→ **Records shown**
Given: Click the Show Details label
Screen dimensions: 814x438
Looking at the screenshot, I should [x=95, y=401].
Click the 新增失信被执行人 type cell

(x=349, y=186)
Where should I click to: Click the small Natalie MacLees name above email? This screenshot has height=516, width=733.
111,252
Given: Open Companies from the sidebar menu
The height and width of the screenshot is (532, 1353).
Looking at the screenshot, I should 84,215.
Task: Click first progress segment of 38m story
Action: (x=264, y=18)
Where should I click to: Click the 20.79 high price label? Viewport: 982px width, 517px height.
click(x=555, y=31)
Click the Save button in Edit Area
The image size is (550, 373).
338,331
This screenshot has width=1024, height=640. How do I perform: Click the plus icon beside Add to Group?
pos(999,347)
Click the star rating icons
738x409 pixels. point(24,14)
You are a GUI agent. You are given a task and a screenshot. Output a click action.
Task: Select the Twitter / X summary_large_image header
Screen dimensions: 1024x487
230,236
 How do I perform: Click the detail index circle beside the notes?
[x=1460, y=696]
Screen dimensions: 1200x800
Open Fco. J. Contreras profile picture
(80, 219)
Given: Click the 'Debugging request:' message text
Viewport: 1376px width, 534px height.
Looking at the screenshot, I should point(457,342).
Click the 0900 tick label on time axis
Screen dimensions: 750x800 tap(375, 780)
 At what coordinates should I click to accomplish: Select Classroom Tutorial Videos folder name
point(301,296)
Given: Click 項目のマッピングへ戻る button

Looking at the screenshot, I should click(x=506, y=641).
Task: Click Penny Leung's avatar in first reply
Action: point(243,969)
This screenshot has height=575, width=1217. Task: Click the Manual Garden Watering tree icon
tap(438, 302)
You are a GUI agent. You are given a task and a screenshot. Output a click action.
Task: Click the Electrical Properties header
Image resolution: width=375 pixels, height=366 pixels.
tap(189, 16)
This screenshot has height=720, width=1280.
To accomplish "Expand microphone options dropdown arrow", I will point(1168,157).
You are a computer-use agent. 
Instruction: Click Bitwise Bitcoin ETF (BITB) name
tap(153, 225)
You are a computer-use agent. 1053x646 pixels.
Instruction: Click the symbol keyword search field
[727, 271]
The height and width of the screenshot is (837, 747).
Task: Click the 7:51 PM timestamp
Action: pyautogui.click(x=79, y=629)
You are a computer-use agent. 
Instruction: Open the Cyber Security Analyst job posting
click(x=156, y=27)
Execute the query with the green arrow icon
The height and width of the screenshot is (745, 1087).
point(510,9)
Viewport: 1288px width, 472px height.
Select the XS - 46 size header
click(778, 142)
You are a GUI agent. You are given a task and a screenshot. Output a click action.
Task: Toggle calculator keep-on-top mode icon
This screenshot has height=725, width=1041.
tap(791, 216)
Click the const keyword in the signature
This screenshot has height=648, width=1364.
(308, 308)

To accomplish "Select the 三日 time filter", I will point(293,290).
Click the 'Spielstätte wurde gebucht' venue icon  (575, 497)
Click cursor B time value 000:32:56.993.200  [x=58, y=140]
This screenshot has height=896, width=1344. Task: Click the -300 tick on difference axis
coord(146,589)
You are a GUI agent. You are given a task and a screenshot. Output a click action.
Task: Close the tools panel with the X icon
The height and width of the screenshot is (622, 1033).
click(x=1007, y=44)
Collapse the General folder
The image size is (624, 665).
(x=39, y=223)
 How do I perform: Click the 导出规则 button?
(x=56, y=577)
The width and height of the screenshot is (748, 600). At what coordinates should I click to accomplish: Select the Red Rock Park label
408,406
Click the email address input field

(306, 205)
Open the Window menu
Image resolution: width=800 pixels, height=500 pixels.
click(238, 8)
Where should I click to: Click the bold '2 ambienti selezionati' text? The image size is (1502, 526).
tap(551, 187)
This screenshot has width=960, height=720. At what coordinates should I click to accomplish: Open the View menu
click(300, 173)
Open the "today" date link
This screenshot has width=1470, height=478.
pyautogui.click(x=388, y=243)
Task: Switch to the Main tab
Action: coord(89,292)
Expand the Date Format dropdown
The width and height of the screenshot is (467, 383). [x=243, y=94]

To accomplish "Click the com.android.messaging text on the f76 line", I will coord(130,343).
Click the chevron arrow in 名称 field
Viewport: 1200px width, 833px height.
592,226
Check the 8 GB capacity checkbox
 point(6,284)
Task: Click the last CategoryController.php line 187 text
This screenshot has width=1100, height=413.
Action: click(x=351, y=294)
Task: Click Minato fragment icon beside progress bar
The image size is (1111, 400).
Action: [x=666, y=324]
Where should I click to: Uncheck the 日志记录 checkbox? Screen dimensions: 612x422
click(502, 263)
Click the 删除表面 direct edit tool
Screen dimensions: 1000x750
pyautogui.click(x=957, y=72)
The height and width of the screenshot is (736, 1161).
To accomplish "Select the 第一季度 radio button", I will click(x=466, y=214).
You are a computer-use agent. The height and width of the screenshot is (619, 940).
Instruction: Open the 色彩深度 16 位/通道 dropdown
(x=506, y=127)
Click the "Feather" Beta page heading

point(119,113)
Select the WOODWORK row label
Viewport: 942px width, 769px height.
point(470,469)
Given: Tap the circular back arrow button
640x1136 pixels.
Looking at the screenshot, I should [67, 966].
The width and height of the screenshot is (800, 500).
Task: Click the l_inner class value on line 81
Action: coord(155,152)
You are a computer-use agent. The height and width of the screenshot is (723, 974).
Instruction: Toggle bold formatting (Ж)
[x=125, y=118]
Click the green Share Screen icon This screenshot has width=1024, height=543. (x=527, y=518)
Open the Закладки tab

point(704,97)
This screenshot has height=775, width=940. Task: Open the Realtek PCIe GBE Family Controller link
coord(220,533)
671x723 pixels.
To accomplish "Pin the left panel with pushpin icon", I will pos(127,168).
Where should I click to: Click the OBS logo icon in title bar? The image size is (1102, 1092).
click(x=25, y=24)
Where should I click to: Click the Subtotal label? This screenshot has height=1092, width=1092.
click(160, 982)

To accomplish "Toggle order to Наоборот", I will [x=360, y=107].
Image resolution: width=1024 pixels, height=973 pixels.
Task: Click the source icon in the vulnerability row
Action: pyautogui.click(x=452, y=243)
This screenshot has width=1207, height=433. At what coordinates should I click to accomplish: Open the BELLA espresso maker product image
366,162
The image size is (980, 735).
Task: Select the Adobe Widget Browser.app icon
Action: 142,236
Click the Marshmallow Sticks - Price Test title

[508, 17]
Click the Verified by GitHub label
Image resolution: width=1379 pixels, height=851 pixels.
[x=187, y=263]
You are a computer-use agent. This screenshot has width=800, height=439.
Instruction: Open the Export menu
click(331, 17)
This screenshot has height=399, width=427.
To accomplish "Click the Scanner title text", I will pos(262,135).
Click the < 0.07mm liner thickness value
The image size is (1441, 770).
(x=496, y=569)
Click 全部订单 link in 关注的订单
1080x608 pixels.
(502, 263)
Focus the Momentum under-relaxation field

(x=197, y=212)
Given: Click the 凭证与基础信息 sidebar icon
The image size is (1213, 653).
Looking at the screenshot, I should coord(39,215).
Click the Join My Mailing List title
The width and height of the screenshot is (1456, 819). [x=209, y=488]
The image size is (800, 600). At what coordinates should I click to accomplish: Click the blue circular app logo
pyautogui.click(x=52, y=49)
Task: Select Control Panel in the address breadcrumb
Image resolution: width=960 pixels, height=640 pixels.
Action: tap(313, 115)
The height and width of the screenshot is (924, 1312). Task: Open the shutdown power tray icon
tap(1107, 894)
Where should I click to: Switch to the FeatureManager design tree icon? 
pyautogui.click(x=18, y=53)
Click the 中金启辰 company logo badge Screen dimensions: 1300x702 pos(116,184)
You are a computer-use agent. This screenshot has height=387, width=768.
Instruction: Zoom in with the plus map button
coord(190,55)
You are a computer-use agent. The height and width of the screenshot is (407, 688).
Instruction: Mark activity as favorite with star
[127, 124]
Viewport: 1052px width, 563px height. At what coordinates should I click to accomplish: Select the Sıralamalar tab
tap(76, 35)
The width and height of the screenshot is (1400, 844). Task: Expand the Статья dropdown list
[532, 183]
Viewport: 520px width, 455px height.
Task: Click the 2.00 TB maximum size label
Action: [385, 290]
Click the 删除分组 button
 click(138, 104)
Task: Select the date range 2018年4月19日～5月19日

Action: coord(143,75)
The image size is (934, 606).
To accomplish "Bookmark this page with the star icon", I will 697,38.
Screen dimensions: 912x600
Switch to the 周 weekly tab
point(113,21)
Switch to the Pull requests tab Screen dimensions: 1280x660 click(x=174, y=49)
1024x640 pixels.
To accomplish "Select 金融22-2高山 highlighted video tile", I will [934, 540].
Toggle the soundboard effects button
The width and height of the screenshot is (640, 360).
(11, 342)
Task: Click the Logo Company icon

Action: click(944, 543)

→ **Exercise instructions**
Across the listing, how many lines contain "computer"? State the number and nothing else.

→ **Answer section**
8